La démarche d’éditer un anime est-elle fondamentalement différente d’éditer un manga ?

Non, pour la partie créative, les traductions et la promotion presse. C’est commercialement qu’il y a une différence. Le livre et son commerce sont protégés par la loi Lang. Dans la vidéo tous les mauvais coups sont permis. Il faut maîtriser de multiples réalités humaines et commerciales. De l’achat des droits à la mise en vente. Editer des manga est quand même plus facile. Moins risqué et plus sain.

Le grand public a longtemps eu une image réductrice du manga, assimilé au shônen, dont les codes étaient souvent mal compris. Cette image a-t-elle évolué ?

La réputation du manga change depuis deux, trois ans. L’essor du seinen y est pour beaucoup. Le milieu de la BD lit maintenant de plus en plus de manga grâce à ces titres pour adultes. De nombreux journalistes écrivent aussi de plus en plus facilement des bons articles sur des manga. Les choses vont de mieux en mieux. Et ce n’est pas fini. Le manga attire progressivement la culture branchée parisienne.
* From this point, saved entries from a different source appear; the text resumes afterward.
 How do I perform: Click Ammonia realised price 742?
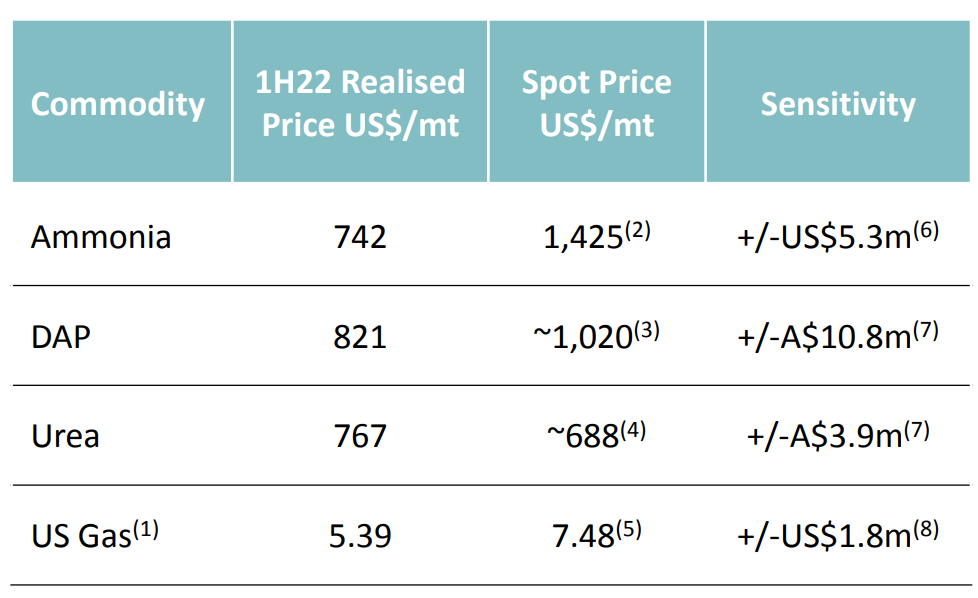tap(360, 238)
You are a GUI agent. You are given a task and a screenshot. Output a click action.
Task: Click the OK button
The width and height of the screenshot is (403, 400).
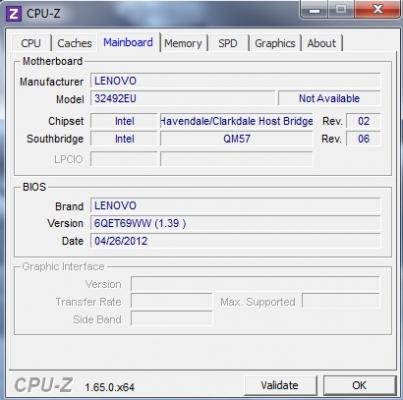pyautogui.click(x=359, y=385)
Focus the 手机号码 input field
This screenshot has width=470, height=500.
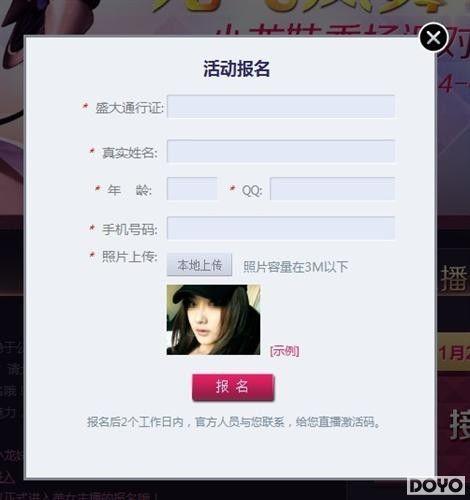[x=281, y=228]
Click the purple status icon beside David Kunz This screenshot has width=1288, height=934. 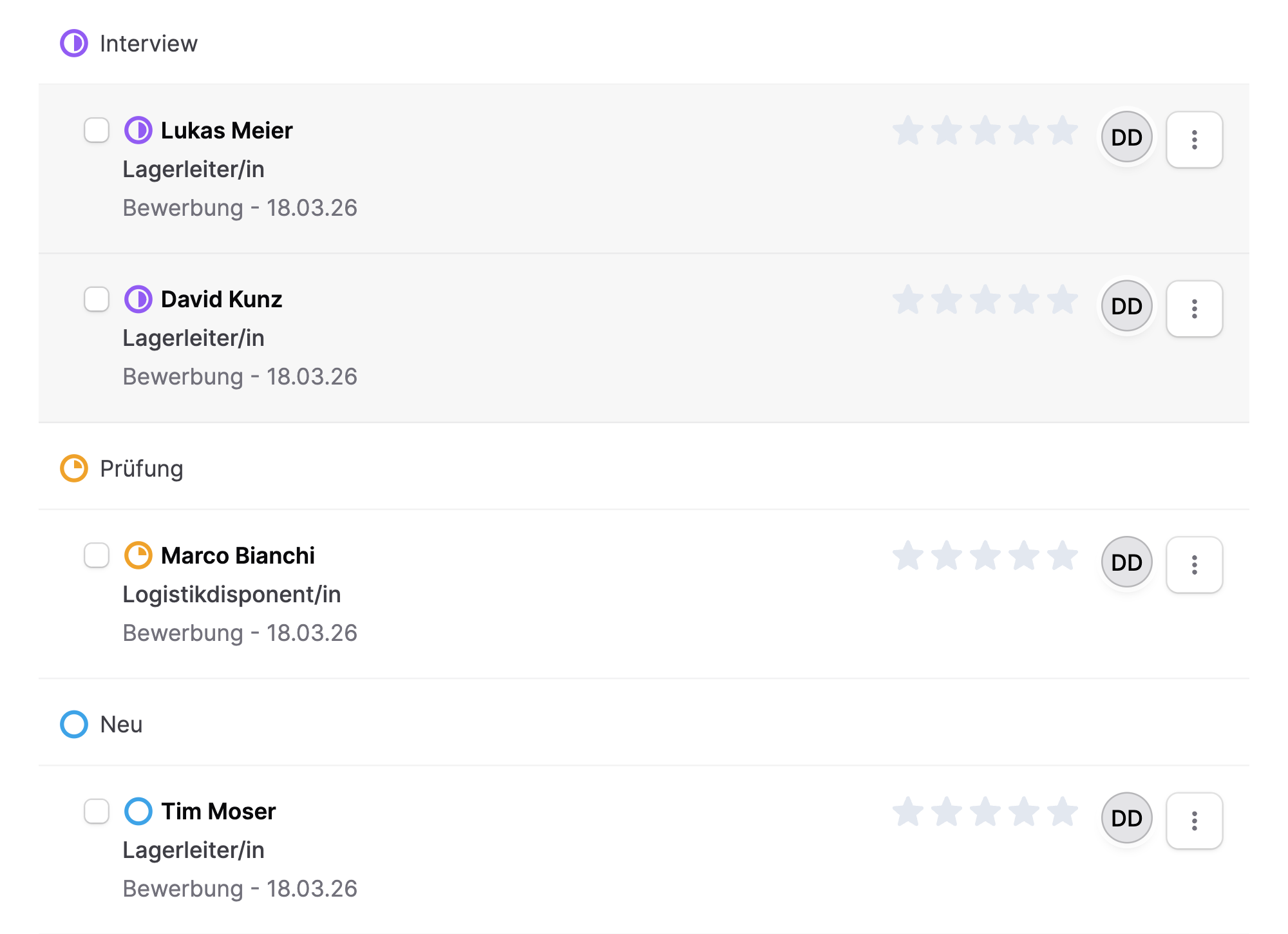pos(138,300)
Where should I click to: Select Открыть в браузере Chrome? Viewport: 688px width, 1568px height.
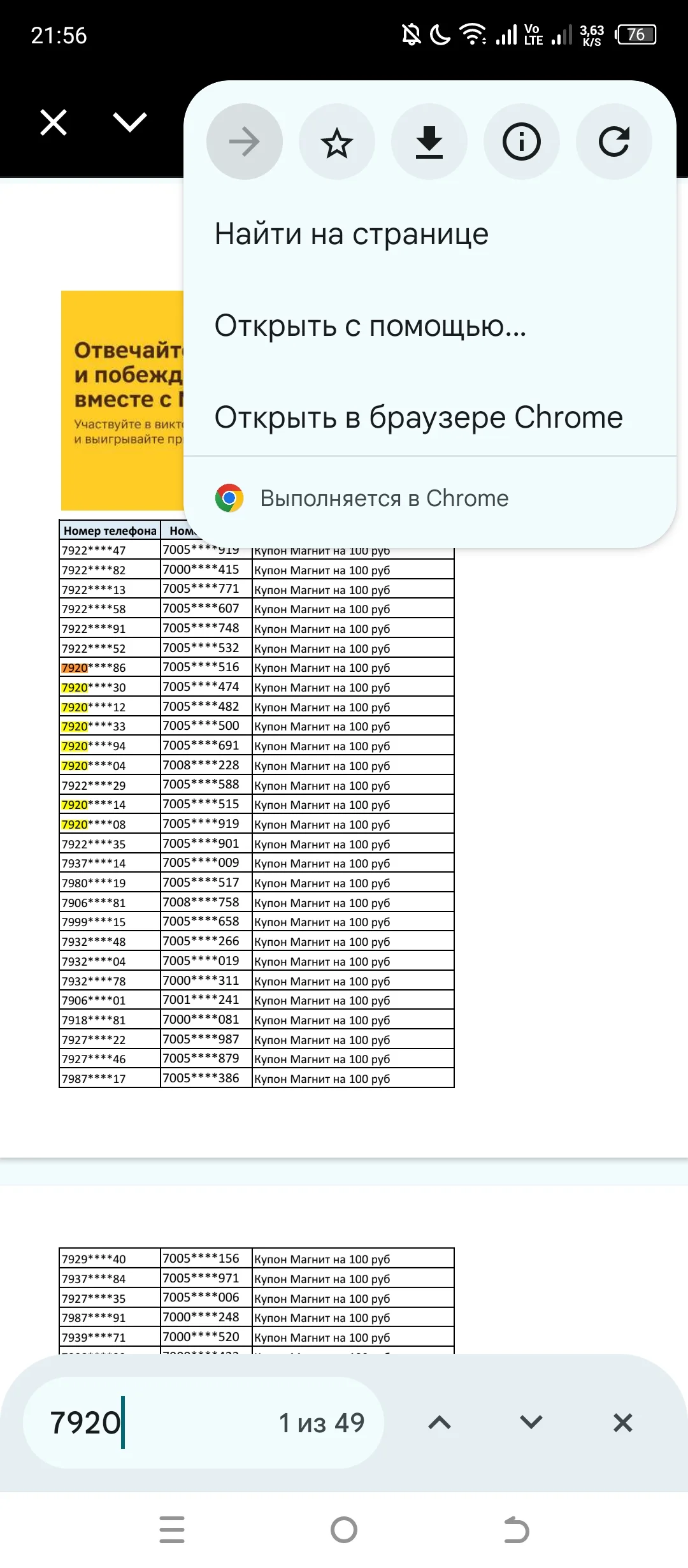click(x=430, y=417)
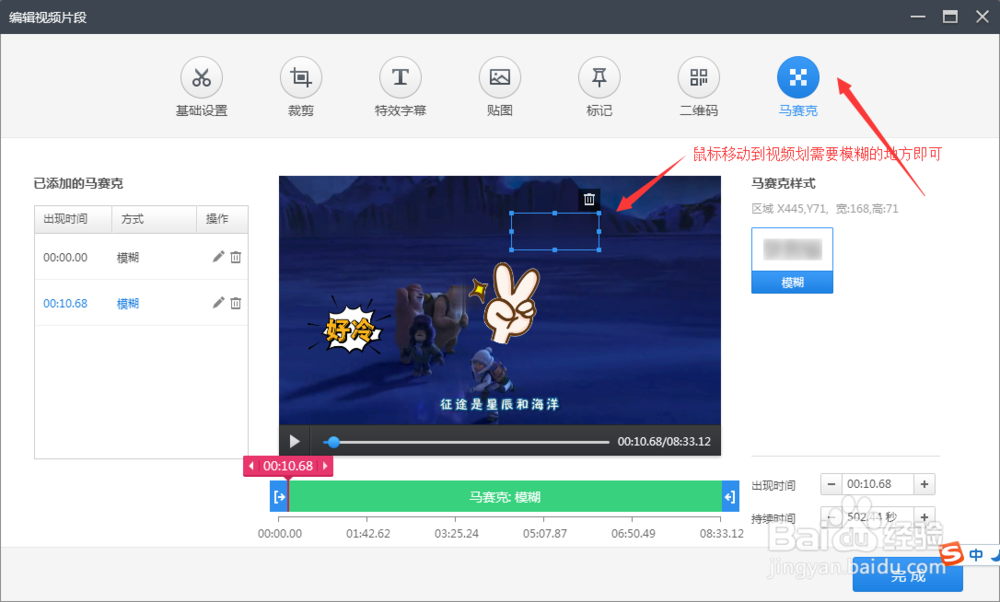Play the video in the preview
1000x602 pixels.
294,440
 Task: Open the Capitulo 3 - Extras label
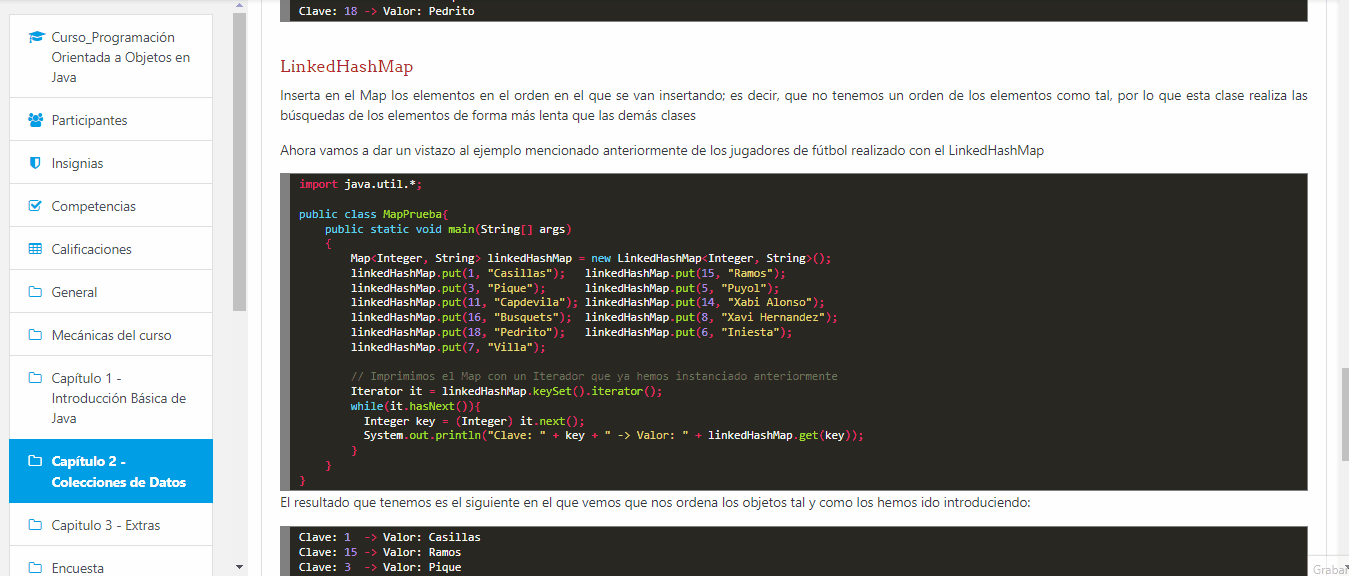[x=106, y=525]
Il va finir par faire partie de cette attitude. La culture Libé va devoir valoriser le manga pour survivre et rester crédible. La génération manga est appelée à prendre plus subtilement le pouvoir que ne le fit celle de mai 68. C’est la culture manga qui tisse maintenant les liens les plus solides dans la nouvelle génération, celle qui est issue de tous les métissages que notre pays a produit. C’est l’intuition de tout ce qui se produit maintenant qui avait provoqué la peur des manga, pas les grands yeux. Le fait que les manga soient asiatiques les rend irrécupérables. On ne récupère pas l’Asie, elle vous absorbe. Le manga n’a jamais été comme toutes les contre-cultures qui nous sont venues des USA, des modes. C’est un changement culturel qui vient d’un continent complètement différent de nous. Quand on dépassera la parano qui traîne encore autour de ce phénomène, on découvrira que cette BD s’est imposée parce qu’elle s’exprime surtout avec son cœur. Les auteurs se lâchent pour donner le maximum d’eux-mêmes. En ce moment c’est encore très suspect, mais on en a besoin vital. C’est comme quand le rock a révolutionné la musique.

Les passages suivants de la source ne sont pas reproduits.